• **EXTRACTED MATERIAL**
◆ ◆ ◆ ◆ ◆ ◆ ◆
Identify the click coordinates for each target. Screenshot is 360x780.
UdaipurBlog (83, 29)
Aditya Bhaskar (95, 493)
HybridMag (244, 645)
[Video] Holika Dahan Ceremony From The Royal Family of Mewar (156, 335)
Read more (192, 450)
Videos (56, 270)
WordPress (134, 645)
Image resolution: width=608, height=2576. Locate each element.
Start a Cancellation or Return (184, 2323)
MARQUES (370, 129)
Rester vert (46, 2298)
◆ ◆ ◆ ◆ ◆ ◆ ◆
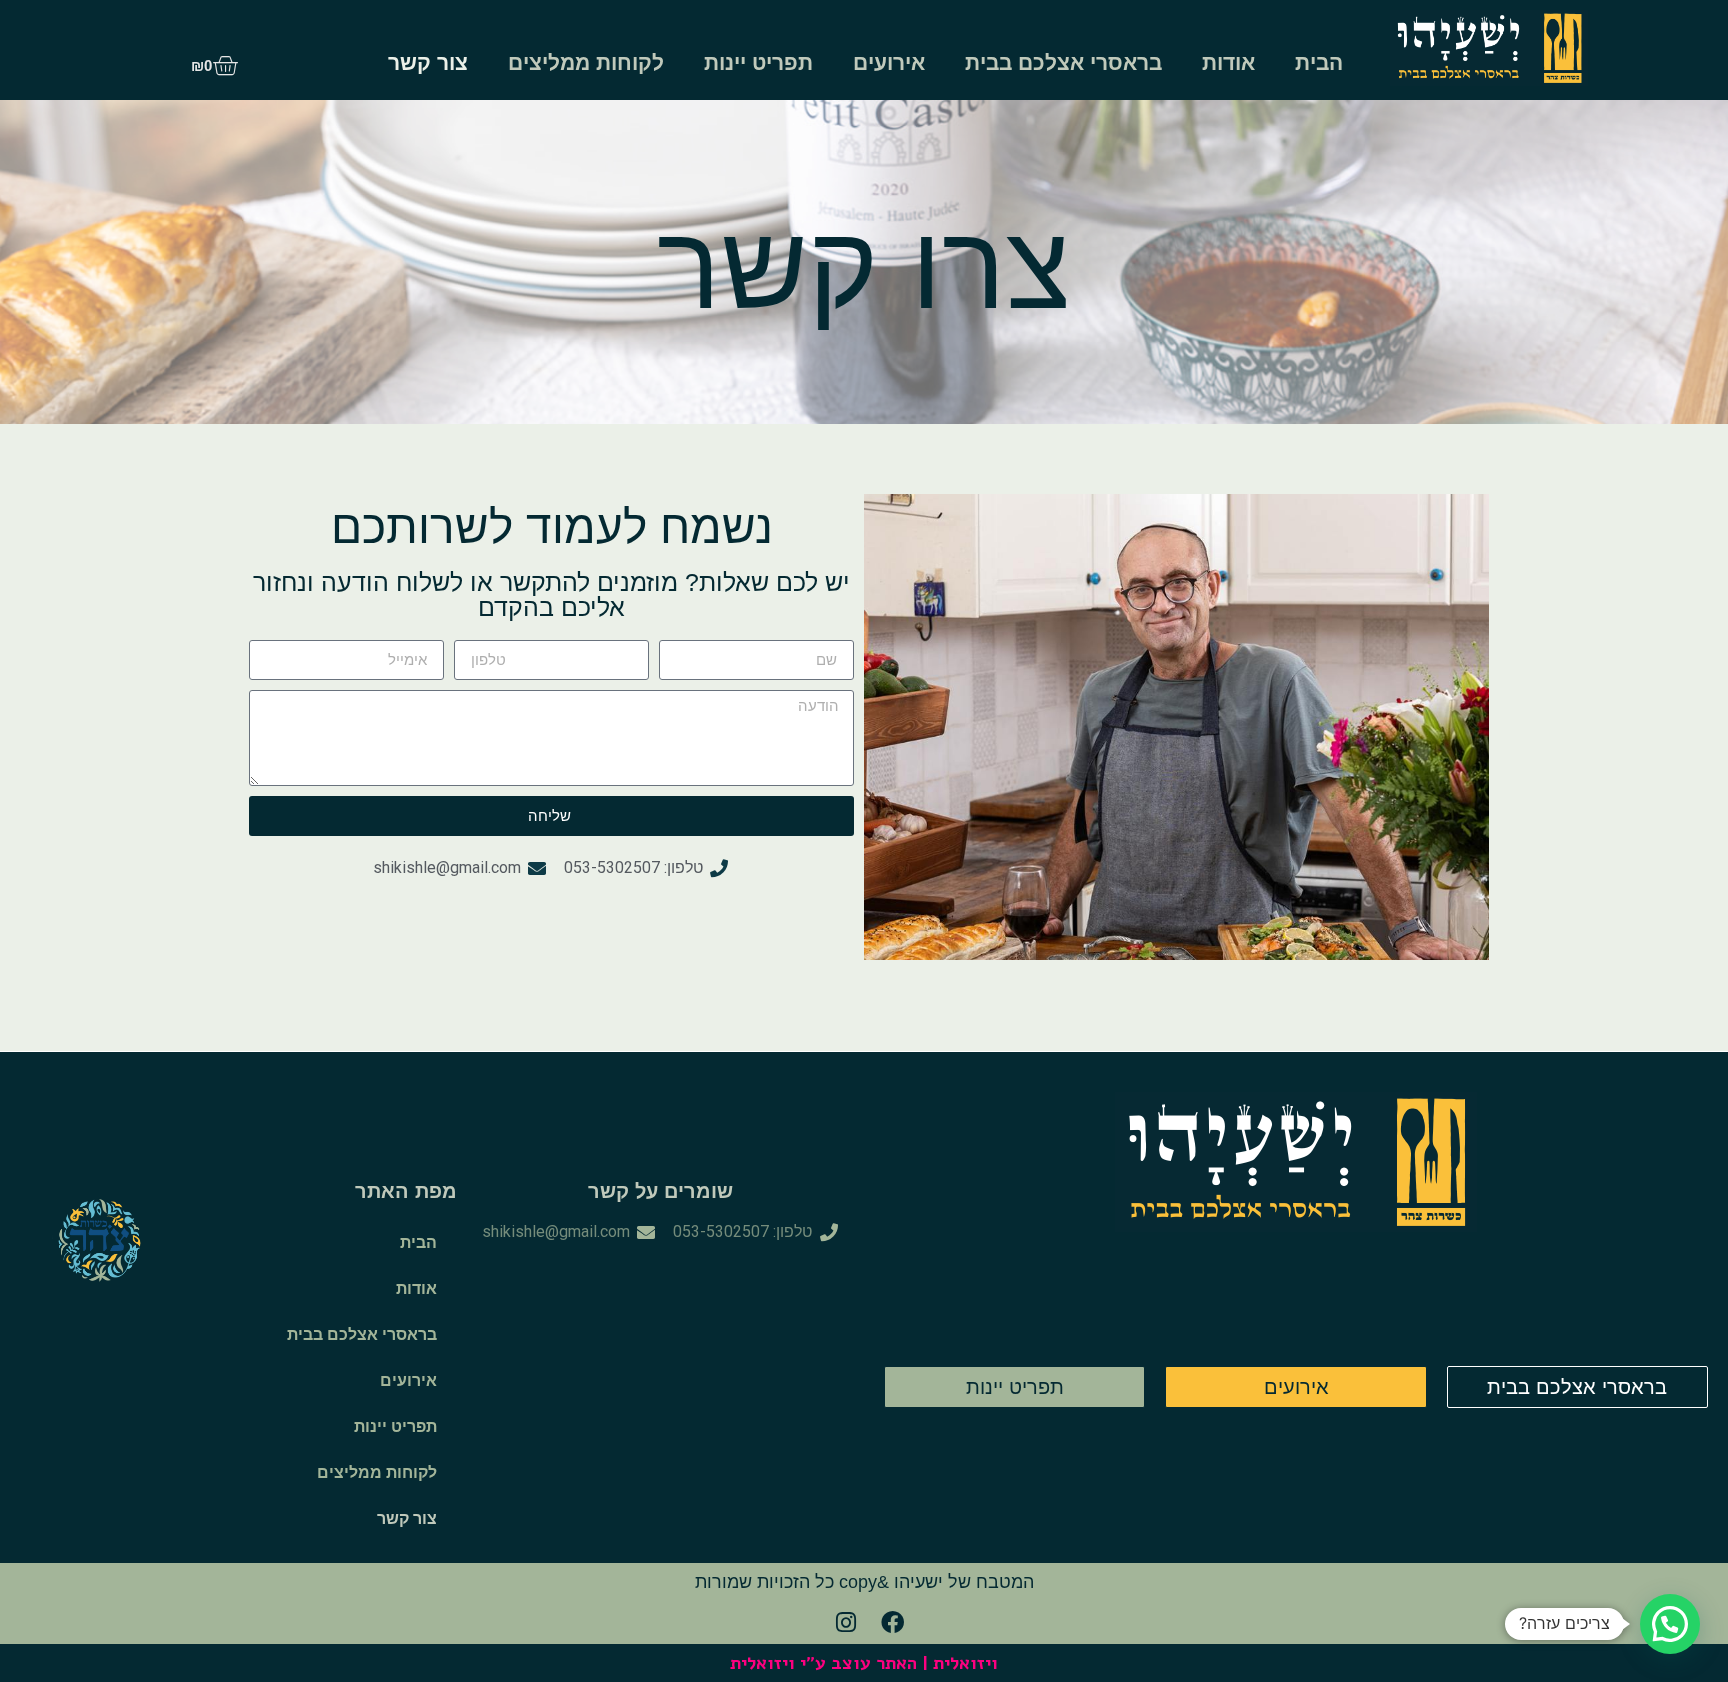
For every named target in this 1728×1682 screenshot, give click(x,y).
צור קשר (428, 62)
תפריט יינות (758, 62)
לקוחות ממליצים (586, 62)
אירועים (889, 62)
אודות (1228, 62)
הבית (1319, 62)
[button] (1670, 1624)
◆ ◆ ◆ ◆ ◆ ◆ ◆
The answer consists of every line above in which the word "each" occurs.

• **RESULT FOR THIS EXERCISE**
Identify the click coordinates for each target. Screenshot is 360x780.
Image resolution: width=608, height=2576. Locate each element.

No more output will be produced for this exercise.